Michael Shapiro of Sports Illustrated put the Blazers 16th, citing the atrocious defense as the thing holding Portland back even while Damian Lillard puts up mammoth numbers and Carmelo Anthony shoots efficiently from three.

Carmelo Anthony has been efficient from three from Portland, but the Blazers still lag behind the top eight seeds in the West. They have their scuffling defense to blame. Portland has the NBA’s No. 28 defense since Dec. 1, and they rank No. 25 in defensive rebounding rate. Damian Lillard’s scoring binges are falling short in a stacked Western Conference.

Bleacher Report’s Grant Hughes pointed to the bottom tier defense as a reason to rank Portland 20th, writing that the 24-point loss against the Knicks is just a microcosm of the issue.

Carmelo Anthony scored a season-high 26 points in New York on Wednesday, but Mitchell Robinson’s 22 points on a perfect 11-of-11 shooting night helped the Knicks saddle the struggling Blazers with a 117-93 loss.

Portland’s listless pick-and-roll defense allowed much of Robinson’s damage inside, a troubling development. The Knicks have spaced the floor better lately, but it’s not like they boast a collection of “stay home at all costs” threats from deep. Portland could have mitigated the interior damage, but that would have required some commitment, communication and defensive force.

Those have been in short supply for the Blazers’ bottom-10 defense.

Damian Lillard’s 35 points against an even more accommodating Washington defense got Portland off its five-game run of futility, but the losing ways resumed with Sunday’s loss to the Miami Heat.

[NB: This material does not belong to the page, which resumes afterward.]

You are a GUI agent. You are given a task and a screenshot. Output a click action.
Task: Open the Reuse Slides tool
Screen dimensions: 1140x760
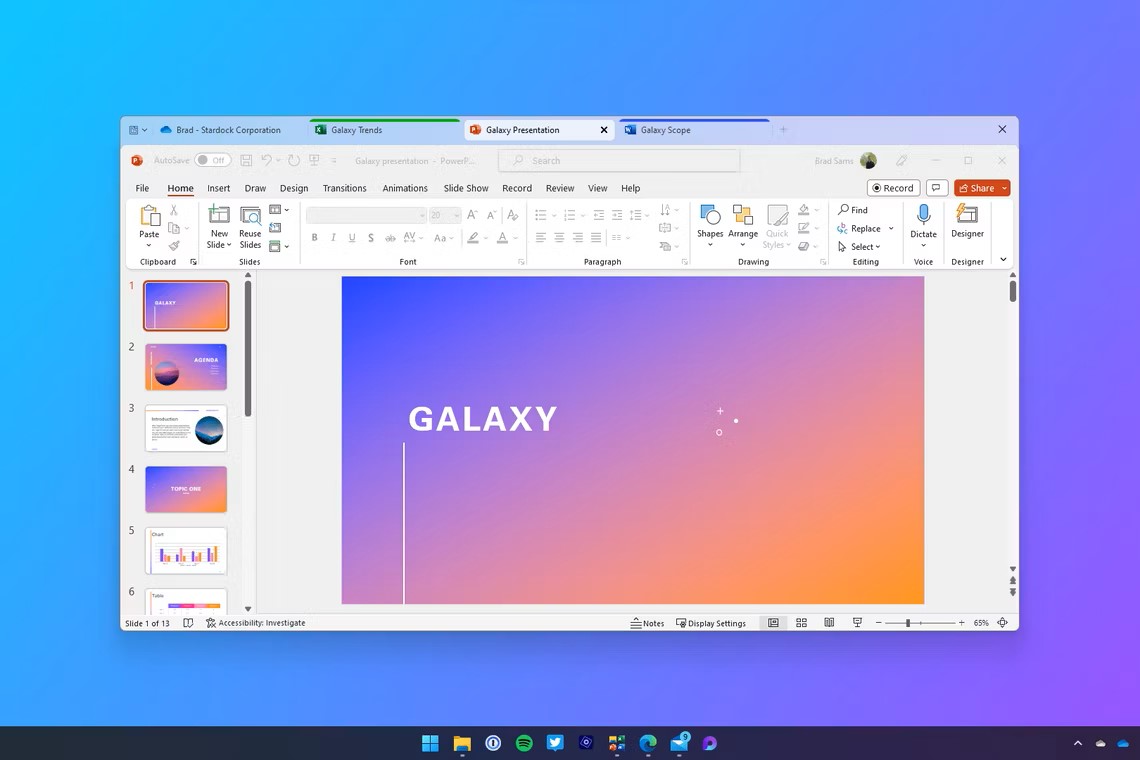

Finally, Colin Ward-Henniger has the Blazers lowest at 23rd, with the defense once again being highlighted as the problem.

After a tough loss to the Suns, the Blazers were absolutely blown off the court by the Knicks in one of their worst losses of the season. They avoided the same fate against the Wizards before losing to the Heat in a game without Jimmy Butler and CJ McCollum. They’ve gotten great production from Damian Lillard, McCollum and Hassan Whiteside all season, but their 119 defensive rating this week isn’t going to result in many wins.

Portland plays their first of three games this week against the Toronto Raptors on Tuesday at 4:00 p.m. PT.